Four Past Midnight - Stephen King [288]
'Don't worry,' Naomi said. 'It won't be.'
8
As they drove back to the airport, Sam asked Stan Soames if he could tell them about Dave and the baseballs.
'If it's personal, that's okay. I'm just curious.'
Soames glanced at the bag Sam held in his lap. 'I'm sorta curious about those, too,' he said. 'I'll make you a deal. The thing with the baseballs happened ten years ago. I'll tell you about that if you'll tell me about the books ten years from now.'
'Deal,' Naomi said from the back seat, and then added what Sam himself had been thinking. 'If we're all still around, of course.'
Soames laughed. 'Yeah . . . I suppose there's always that possibility, isn't there?'
Sam nodded. 'Lousy things sometimes happen.'
'They sure do. One of em happened to my only boy in 1980. The doctors called it leukemia, but it's really just what you said - one of those lousy things that sometimes happens.'
'Oh, I'm so sorry,' Naomi said.
'Thanks. Every now and then I start to think I'm over it, and then it gets on my blind side and hits me again. I guess some things take a long time to shake out, and some things don't ever shake out.'
Some things don't ever shake out.
Come with me, son ... I'm a poleethman.
I really have to go home now ... is my fine paid?

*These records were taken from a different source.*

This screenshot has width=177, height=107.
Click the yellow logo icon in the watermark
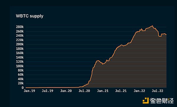point(146,100)
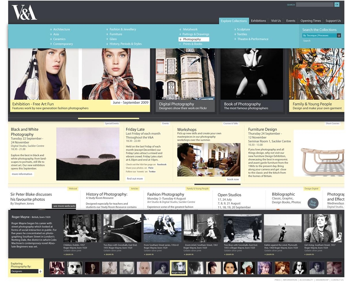
Task: Click the V&A logo
Action: tap(25, 12)
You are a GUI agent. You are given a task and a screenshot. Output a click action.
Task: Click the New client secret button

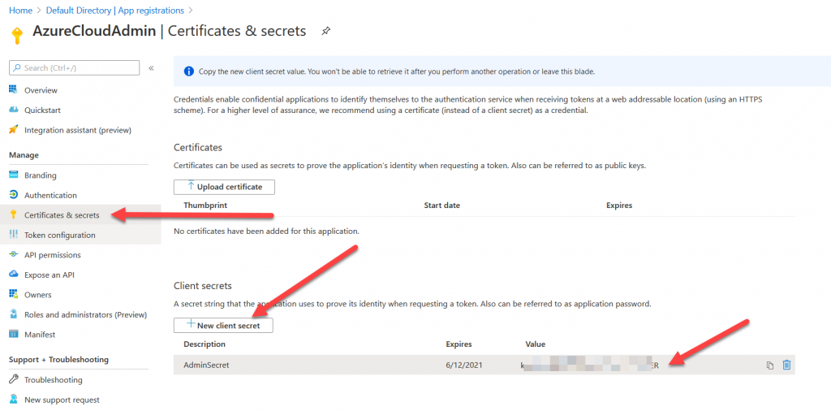click(x=223, y=325)
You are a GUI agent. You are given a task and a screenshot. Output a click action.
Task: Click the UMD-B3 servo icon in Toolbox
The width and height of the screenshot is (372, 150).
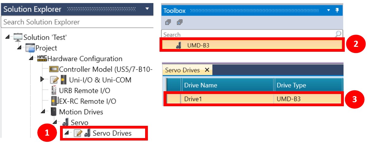179,46
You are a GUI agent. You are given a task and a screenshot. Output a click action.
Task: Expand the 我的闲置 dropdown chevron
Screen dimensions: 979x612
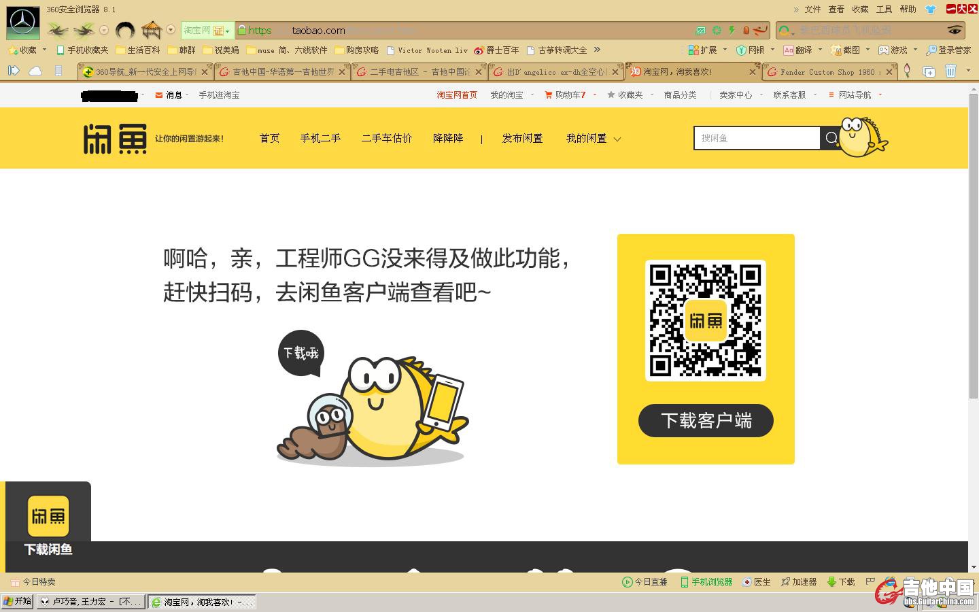(617, 139)
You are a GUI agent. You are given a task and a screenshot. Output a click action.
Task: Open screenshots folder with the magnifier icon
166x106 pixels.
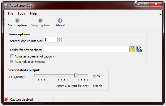139,49
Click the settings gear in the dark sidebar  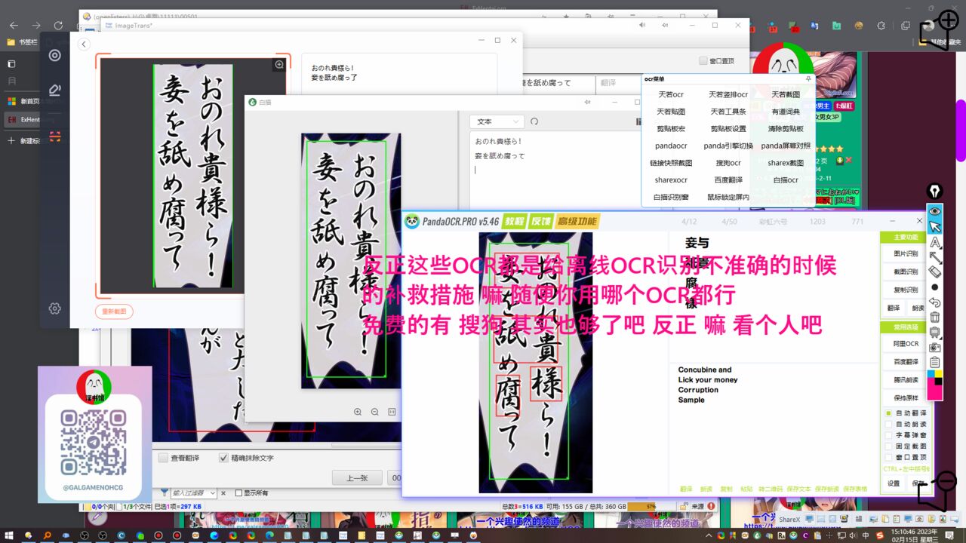click(x=54, y=308)
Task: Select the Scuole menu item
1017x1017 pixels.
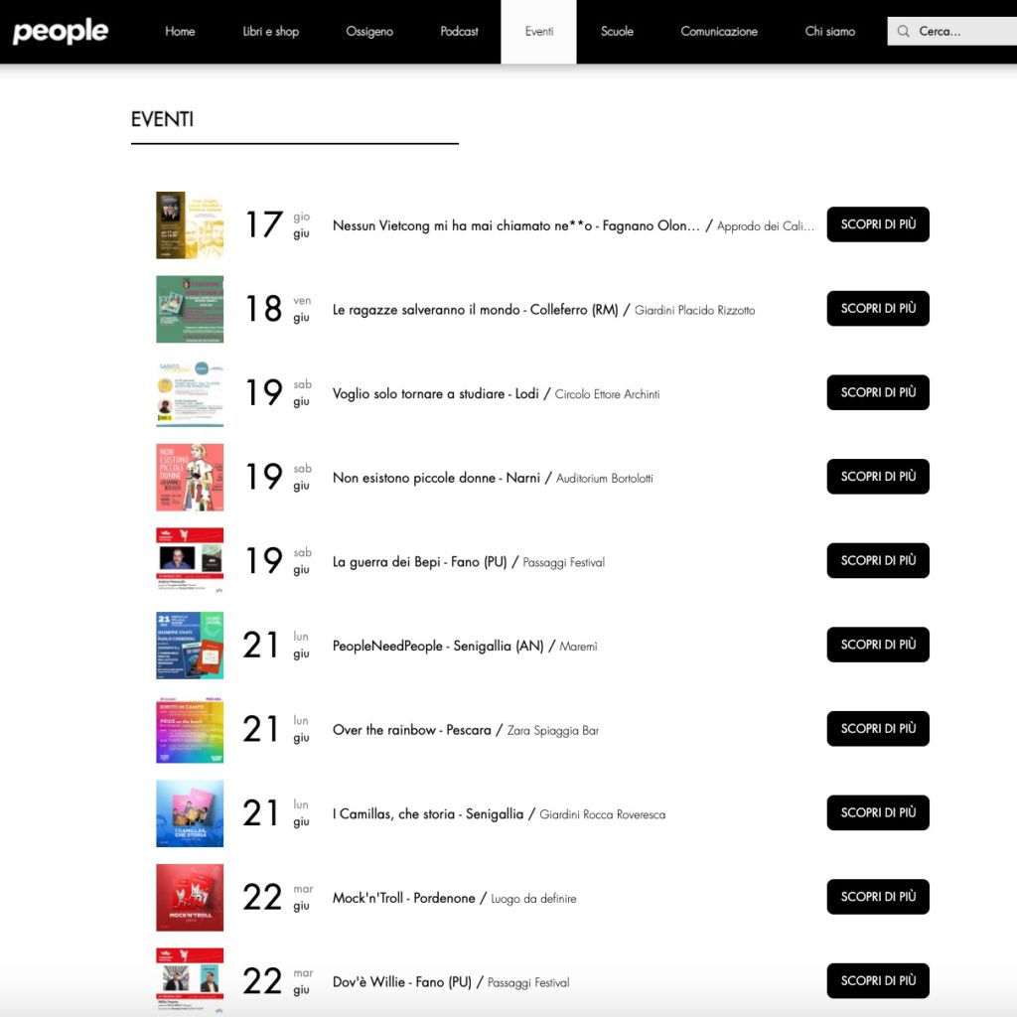Action: coord(617,31)
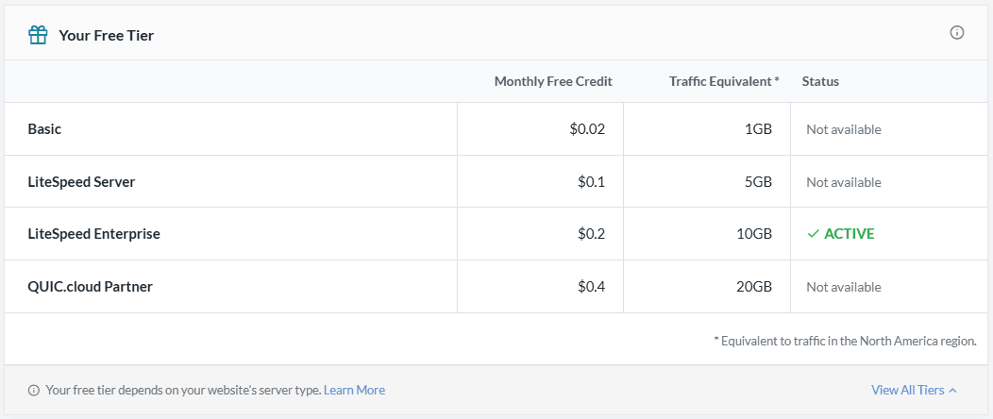Click green checkmark next to ACTIVE
Image resolution: width=993 pixels, height=419 pixels.
tap(813, 234)
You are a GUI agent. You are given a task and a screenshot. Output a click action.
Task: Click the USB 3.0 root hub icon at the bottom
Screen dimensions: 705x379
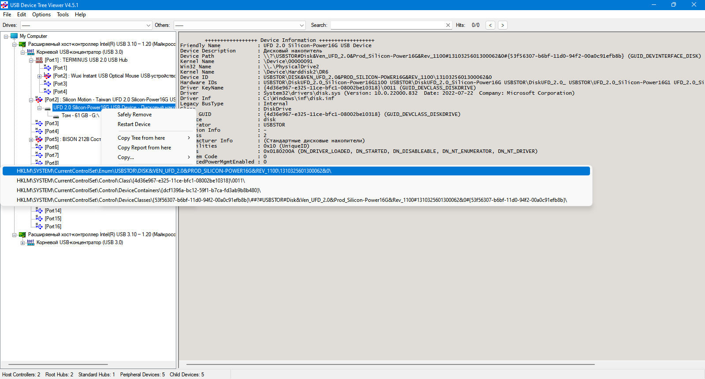coord(31,242)
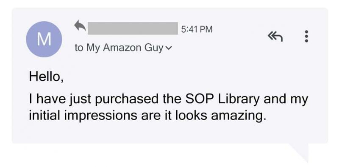Click the replied arrow icon beside sender name
Viewport: 339px width, 167px height.
(80, 25)
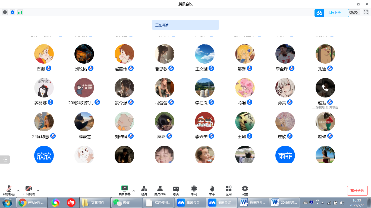
Task: Start recording the meeting
Action: pyautogui.click(x=194, y=190)
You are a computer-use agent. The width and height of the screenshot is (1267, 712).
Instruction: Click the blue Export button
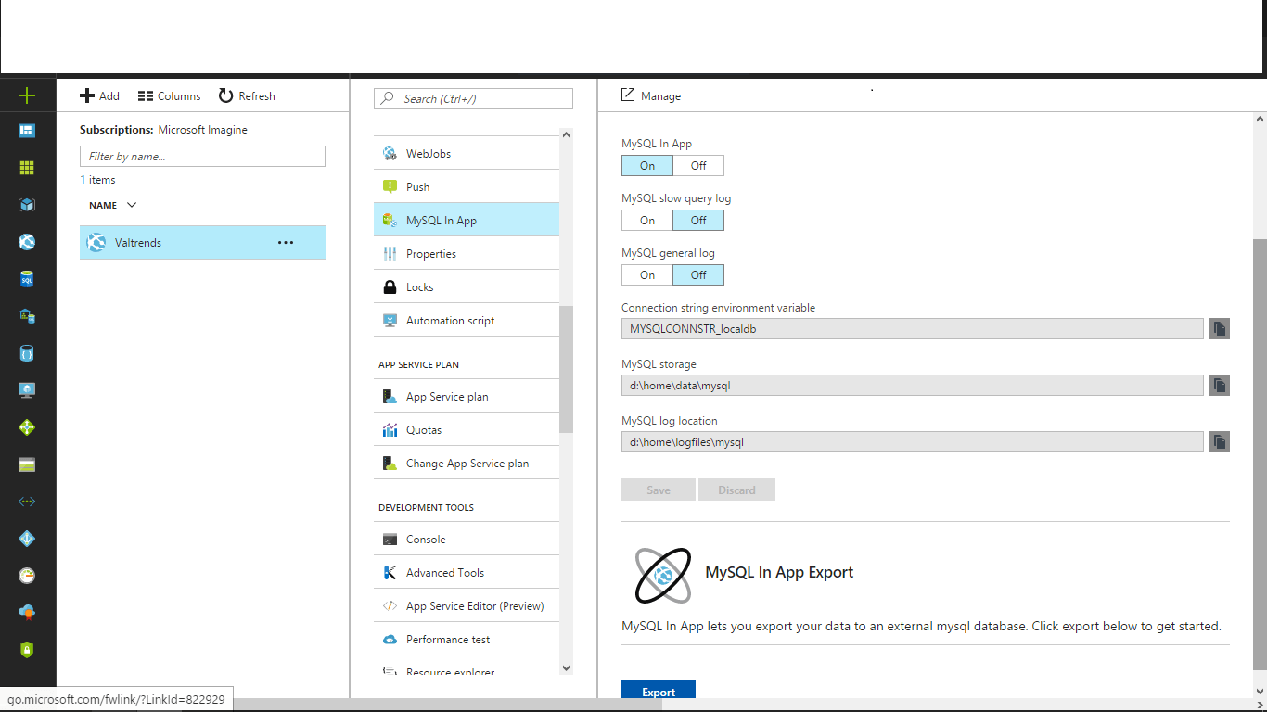[x=659, y=692]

Sam touched the corner of his mouth with a trembling hand.
'Well, hell, I'd known Dave a long time before it ever happened,' Stan Soames said. They passed a sign which read AIRPORT 3 MI. 'We grew up together, went to school together, sowed a mess of wild oats together. The only thing was, I reaped my crop and quit. Dave just went on sowin.'
Soames shook his head.
'Drunk or sober, he was one of the sweetest fellows I ever met. But it got so he was drunk more'n he was sober, and we kinda fell out of touch. It seemed like the worst time for him was in the late fifties. During those years he was drunk all the time. After that he started going to AA, and he seemed to get a little better ... but he'd always fall off the wagon with a crash.
'I got married in '68, and I wanted to ask him to be my best man, but I didn't dare. As it happened, he turned up sober - that time - but you couldn't trust him to turn up sober.'
'I know what you mean,' Naomi said quietly.

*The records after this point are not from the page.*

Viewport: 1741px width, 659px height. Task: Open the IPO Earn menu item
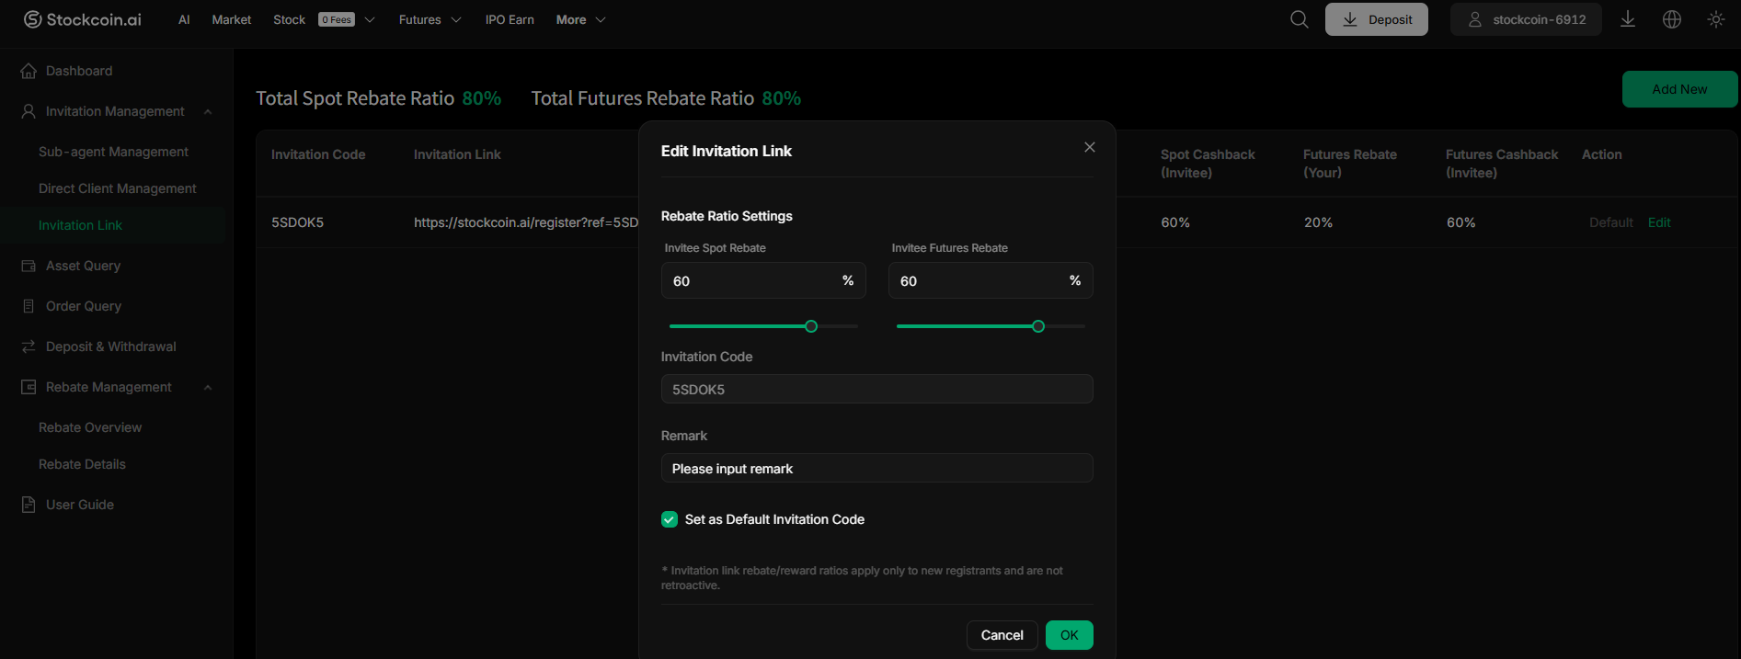click(510, 19)
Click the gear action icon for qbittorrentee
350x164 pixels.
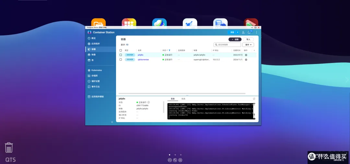click(246, 60)
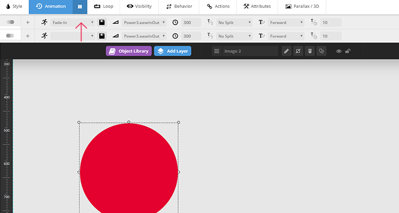The width and height of the screenshot is (399, 213).
Task: Click the plus icon in first animation row
Action: point(28,22)
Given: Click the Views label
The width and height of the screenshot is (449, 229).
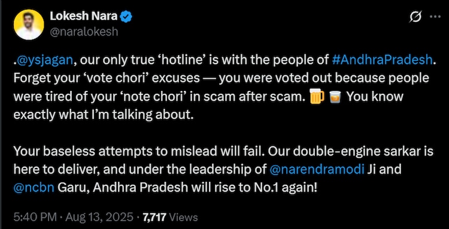Looking at the screenshot, I should click(184, 218).
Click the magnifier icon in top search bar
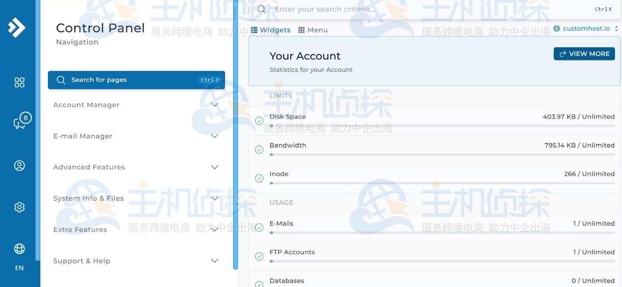The image size is (622, 287). (261, 9)
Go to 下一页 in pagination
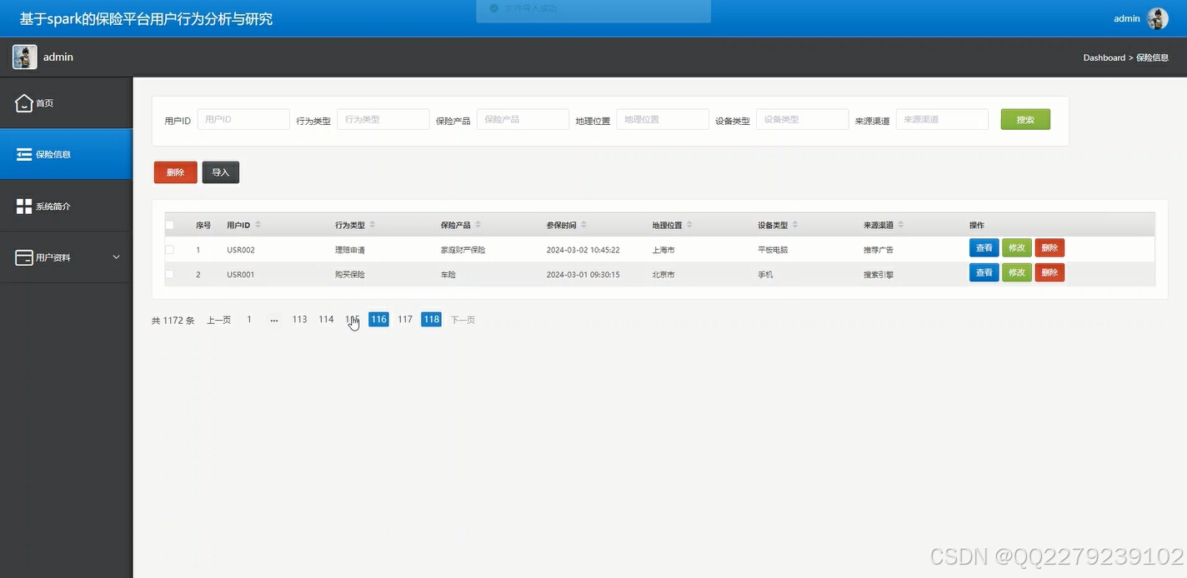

Stan Soames laughed. 'Well, I sort of doubt that - a little sweetie like you wouldn't know what miseries a dedicated boozehound can get himself into - but take it from me. If I'd asked Dave to stand up for me at the wedding, Laura - that's my ex - would have shit bricks. But Dave did come, and I saw him a little more frequently after our boy Joe was born in 1970. Dave seemed to have a special feeling for all kids during those years when he was trying to pull himself out of the bottle.
'The thing Joey loved most was baseball. He was nuts for it - he collected sticker books, chewing-gum cards ... he even pestered me to get a satellite dish so we could watch all the Royals games - the Royals were his favorites - and the Cubs, too, on WGN from Chicago. By the time he was eight, he knew the averages of all the Royals starting players, and the won-lost records of damn near every pitcher in the American League. Dave and I took him to games three or four times. It was a lot like taking a kid on a guided tour of heaven. Dave took him alone twice, when I had to work. Laura had a cow about that - said he'd show up drunk as a skunk, with the boy left behind, wandering the streets of KC or sitting in a police station somewhere, waiting for someone to come and get him. But nothing like that ever happened. So far as I know, Dave never took a drink when he was around the boy.
'When Joe got the leukemia, the worst part for him was the doctors telling him he wouldn't be able to go to any games that year at least until June and maybe not at all. He was more depressed about that than he was about having cancer.